Sem falar na batalha pelos recursos. Primeiro, era a luta pra vincular os gastos com a educação à despesa governamental. Depois, por vinculação maior. Já que não há dinheiro no orçamento, a luta que surge agora é pela transformação da dívida externa em recursos para a educação. Mais, mais, mais! Com mais leis, escolas, professores e dinheiro, melhorou a educação brasileira? Não. Os resultados nas avaliações só pioram, e a porcentagem da população que chega às universidades permanece estável.



Essa visão vem da premissa de que a falta de dinheiro explica o baixo número de alunos nos níveis médio e superior. Essa idéia é absolutamente falsa. Os países mais ricos e industrializados do mundo gastam o equivalente ao valor do seu PIB
per capita

por aluno, desde o pré-primário ao ensino superior. A Argentina, 81%. O Uruguai, 67%. O Chile, 133%. Israel, 118%. São todos países com sistemas educacionais bem melhores que o brasileiro. E o Brasil, quanto gasta? 204% do PIB
per capita

por aluno! Só perdemos da Jamaica, esse portento, que gasta 266%.




Hoje, o Brasil coloca quase 100% de suas crianças na primeira série. Então, o problema não é de atendimento, mas de continuidade. E continuidade vem com qualidade. A primeira série diz tudo: quase um terço de nossos alunos repetem esse ano. E quando o aluno repete, não é porque ele é burro, é porque a escola falhou. Com essa qualidade pífia, ele vai repetindo, progredindo aos trancos e barrancos, até que abandona a escola. Aí o leitor bem-intencionado pergunta: mas o dinheiro não ajuda na qualidade? Não dá pra se querer mais qualidade e ao mesmo tempo mais recursos?

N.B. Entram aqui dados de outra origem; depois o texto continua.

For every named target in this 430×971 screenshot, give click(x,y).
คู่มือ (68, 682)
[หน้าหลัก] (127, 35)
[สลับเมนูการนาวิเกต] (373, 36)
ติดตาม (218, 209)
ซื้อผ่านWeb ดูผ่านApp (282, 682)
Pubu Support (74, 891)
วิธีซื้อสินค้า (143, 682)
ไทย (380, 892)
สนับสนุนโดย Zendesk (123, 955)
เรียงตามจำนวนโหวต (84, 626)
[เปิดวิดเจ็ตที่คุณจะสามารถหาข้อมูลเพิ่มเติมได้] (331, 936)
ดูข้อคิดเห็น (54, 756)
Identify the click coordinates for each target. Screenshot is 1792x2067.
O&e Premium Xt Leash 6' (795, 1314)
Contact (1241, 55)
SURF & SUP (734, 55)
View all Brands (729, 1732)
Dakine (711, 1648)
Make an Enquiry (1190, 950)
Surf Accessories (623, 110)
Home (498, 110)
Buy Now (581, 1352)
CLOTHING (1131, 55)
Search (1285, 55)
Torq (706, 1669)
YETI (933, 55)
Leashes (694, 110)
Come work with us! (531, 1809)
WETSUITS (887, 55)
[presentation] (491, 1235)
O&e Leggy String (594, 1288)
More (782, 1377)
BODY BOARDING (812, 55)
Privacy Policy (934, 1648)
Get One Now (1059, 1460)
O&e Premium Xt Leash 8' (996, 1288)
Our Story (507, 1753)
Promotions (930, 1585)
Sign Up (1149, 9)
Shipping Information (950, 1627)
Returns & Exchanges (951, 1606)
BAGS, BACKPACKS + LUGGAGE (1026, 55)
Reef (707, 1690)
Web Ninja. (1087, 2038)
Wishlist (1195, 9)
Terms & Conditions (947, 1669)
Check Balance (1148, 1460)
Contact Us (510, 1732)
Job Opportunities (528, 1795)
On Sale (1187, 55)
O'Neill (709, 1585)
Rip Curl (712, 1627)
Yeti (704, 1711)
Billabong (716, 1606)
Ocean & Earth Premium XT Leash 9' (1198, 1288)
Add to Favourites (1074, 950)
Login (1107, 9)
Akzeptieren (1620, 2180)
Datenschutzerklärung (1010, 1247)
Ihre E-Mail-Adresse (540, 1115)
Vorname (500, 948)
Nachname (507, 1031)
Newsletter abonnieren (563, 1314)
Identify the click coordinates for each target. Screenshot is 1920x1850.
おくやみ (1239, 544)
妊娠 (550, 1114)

Acabei de concluir um estudo pro MEC sobre financiamento internacional da educação. O que ficou claro ali, estatisticamente demonstrado, é que o volume de recursos aplicados na educação não tem – repito, NÃO tem – relação significativa com sua qualidade presente ou melhora futura. Não quer dizer que faça mal, claro, e certamente pode fazer bem, mas não resolve nada sozinho. E quanto mais eu acompanho a discussão sobre política educacional no Brasil, mais eu me convenço de que as lutas pelo “mais” e pelo “melhor” são, sim, excludentes.




Porque enquanto a pessoa (aliás, o sistema) acredita que o problema é falta de recursos, ela se despreocupa em melhorar o que já está ali. E o grande problema da batalha pelo “mais” é que ela é infinita: hoje a gente acha que precisa vincular mais de 25% do orçamento pra gastos em educação. Se vincularem 30% e a educação não melhorar, então vão se convencer que precisa ser 35%. E assim por diante. Essa obsessão pelo “mais” deixou de fazer sentido quando colocamos quase todas as crianças de 7 anos na escola. Agora, temos de fazer com que elas fiquem. E pra que fiquem, têm de aprender. Professores, é com vocês!